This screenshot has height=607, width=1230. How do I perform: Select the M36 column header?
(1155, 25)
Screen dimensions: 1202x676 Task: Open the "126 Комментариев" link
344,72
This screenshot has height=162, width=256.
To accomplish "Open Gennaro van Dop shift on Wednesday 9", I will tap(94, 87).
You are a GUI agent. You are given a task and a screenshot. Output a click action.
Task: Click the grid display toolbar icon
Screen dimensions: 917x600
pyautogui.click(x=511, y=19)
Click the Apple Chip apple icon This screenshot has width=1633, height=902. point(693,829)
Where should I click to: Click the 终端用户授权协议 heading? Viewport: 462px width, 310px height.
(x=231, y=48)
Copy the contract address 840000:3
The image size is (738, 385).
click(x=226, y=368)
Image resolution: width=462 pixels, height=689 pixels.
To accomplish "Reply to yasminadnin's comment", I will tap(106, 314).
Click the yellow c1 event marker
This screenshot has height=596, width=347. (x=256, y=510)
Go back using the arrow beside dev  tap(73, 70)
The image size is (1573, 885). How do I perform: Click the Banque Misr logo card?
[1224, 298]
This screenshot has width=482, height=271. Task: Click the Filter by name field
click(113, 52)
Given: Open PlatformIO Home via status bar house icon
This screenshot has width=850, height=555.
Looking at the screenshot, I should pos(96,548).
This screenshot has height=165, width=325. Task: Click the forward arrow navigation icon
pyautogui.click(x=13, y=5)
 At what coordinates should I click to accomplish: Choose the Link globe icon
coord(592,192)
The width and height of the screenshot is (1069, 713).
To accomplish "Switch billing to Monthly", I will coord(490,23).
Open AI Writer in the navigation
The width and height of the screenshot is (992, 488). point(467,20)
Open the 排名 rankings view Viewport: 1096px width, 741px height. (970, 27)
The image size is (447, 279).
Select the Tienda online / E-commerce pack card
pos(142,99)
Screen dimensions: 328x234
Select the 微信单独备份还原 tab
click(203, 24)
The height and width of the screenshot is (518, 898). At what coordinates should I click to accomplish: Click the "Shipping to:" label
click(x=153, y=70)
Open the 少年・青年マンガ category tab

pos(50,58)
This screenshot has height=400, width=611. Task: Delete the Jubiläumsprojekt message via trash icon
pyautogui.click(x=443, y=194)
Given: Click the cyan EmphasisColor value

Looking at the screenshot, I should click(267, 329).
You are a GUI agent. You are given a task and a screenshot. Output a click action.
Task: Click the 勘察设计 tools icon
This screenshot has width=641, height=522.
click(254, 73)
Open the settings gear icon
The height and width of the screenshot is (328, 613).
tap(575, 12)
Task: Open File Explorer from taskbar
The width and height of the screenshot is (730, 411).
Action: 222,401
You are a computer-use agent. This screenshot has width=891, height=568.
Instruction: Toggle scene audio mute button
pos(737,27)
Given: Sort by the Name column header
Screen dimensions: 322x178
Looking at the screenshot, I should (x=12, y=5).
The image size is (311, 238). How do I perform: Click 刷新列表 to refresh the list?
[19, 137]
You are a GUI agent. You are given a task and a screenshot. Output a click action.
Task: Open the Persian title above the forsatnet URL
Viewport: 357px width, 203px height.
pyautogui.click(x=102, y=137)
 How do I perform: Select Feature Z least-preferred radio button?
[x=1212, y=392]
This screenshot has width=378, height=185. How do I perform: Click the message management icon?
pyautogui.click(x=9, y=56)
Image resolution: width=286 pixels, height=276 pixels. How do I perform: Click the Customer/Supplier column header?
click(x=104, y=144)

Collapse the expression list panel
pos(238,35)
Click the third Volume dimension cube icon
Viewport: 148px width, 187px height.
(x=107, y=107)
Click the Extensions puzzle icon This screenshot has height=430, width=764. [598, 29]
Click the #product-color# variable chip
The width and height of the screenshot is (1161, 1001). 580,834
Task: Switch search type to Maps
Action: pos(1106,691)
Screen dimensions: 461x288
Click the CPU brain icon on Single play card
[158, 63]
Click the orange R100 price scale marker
- - -
| Task description |
Rewrite the material above as a JSON list of strings, one string per line, leaving out blank lines.

| Finished answer |
[
  "This screenshot has height=607, width=1230. How do I perform: Select the M36 column header?",
  "(1155, 25)",
  "Screen dimensions: 1202x676 Task: Open the \"126 Комментариев\" link",
  "344,72",
  "This screenshot has height=162, width=256.",
  "To accomplish \"Open Gennaro van Dop shift on Wednesday 9\", I will tap(94, 87).",
  "You are a GUI agent. You are given a task and a screenshot. Output a click action.",
  "Task: Click the grid display toolbar icon",
  "Screen dimensions: 917x600",
  "pyautogui.click(x=511, y=19)",
  "Click the Apple Chip apple icon This screenshot has width=1633, height=902. point(693,829)",
  "Where should I click to: Click the 终端用户授权协议 heading? Viewport: 462px width, 310px height.",
  "(x=231, y=48)",
  "Copy the contract address 840000:3",
  "The image size is (738, 385).",
  "click(x=226, y=368)",
  "Image resolution: width=462 pixels, height=689 pixels.",
  "To accomplish \"Reply to yasminadnin's comment\", I will tap(106, 314).",
  "Click the yellow c1 event marker",
  "This screenshot has height=596, width=347. (x=256, y=510)",
  "Go back using the arrow beside dev  tap(73, 70)",
  "The image size is (1573, 885). How do I perform: Click the Banque Misr logo card?",
  "[1224, 298]",
  "This screenshot has width=482, height=271. Task: Click the Filter by name field",
  "click(113, 52)",
  "Given: Open PlatformIO Home via status bar house icon",
  "This screenshot has width=850, height=555.",
  "Looking at the screenshot, I should pos(96,548).",
  "This screenshot has height=165, width=325. Task: Click the forward arrow navigation icon",
  "pyautogui.click(x=13, y=5)",
  " At what coordinates should I click to accomplish: Choose the Link globe icon",
  "coord(592,192)",
  "The width and height of the screenshot is (1069, 713).",
  "To accomplish \"Switch billing to Monthly\", I will coord(490,23).",
  "Open AI Writer in the navigation",
  "The width and height of the screenshot is (992, 488). point(467,20)",
  "Open the 排名 rankings view Viewport: 1096px width, 741px height. (970, 27)",
  "The image size is (447, 279).",
  "Select the Tienda online / E-commerce pack card",
  "pos(142,99)",
  "Screen dimensions: 328x234",
  "Select the 微信单独备份还原 tab",
  "click(203, 24)",
  "The height and width of the screenshot is (518, 898). At what coordinates should I click to accomplish: Click the \"Shipping to:\" label",
  "click(x=153, y=70)",
  "Open the 少年・青年マンガ category tab",
  "pos(50,58)",
  "This screenshot has height=400, width=611. Task: Delete the Jubiläumsprojekt message via trash icon",
  "pyautogui.click(x=443, y=194)",
  "Given: Click the cyan EmphasisColor value",
  "Looking at the screenshot, I should click(267, 329).",
  "You are a GUI agent. You are given a task and a screenshot. Output a click action.",
  "Task: Click the 勘察设计 tools icon",
  "This screenshot has width=641, height=522.",
  "click(254, 73)",
  "Open the settings gear icon",
  "The height and width of the screenshot is (328, 613).",
  "tap(575, 12)",
  "Task: Open File Explorer from taskbar",
  "The width and height of the screenshot is (730, 411).",
  "Action: 222,401",
  "You are a computer-use agent. This screenshot has width=891, height=568.",
  "Instruction: Toggle scene audio mute button",
  "pos(737,27)",
  "Given: Sort by the Name column header",
  "Screen dimensions: 322x178",
  "Looking at the screenshot, I should (x=12, y=5).",
  "The image size is (311, 238). How do I perform: Click 刷新列表 to refresh the list?",
  "[19, 137]",
  "You are a GUI agent. You are given a task and a screenshot. Output a click action.",
  "Task: Open the Persian title above the forsatnet URL",
  "Viewport: 357px width, 203px height.",
  "pyautogui.click(x=102, y=137)",
  " How do I perform: Select Feature Z least-preferred radio button?",
  "[x=1212, y=392]",
  "This screenshot has width=378, height=185. How do I perform: Click the message management icon?",
  "pyautogui.click(x=9, y=56)",
  "Image resolution: width=286 pixels, height=276 pixels. How do I perform: Click the Customer/Supplier column header?",
  "click(x=104, y=144)",
  "Collapse the expression list panel",
  "pos(238,35)",
  "Click the third Volume dimension cube icon",
  "Viewport: 148px width, 187px height.",
  "(x=107, y=107)",
  "Click the Extensions puzzle icon This screenshot has height=430, width=764. [598, 29]",
  "Click the #product-color# variable chip",
  "The width and height of the screenshot is (1161, 1001). 580,834",
  "Task: Switch search type to Maps",
  "Action: pos(1106,691)",
  "Screen dimensions: 461x288",
  "Click the CPU brain icon on Single play card",
  "[158, 63]",
  "Click the orange R100 price scale marker"
]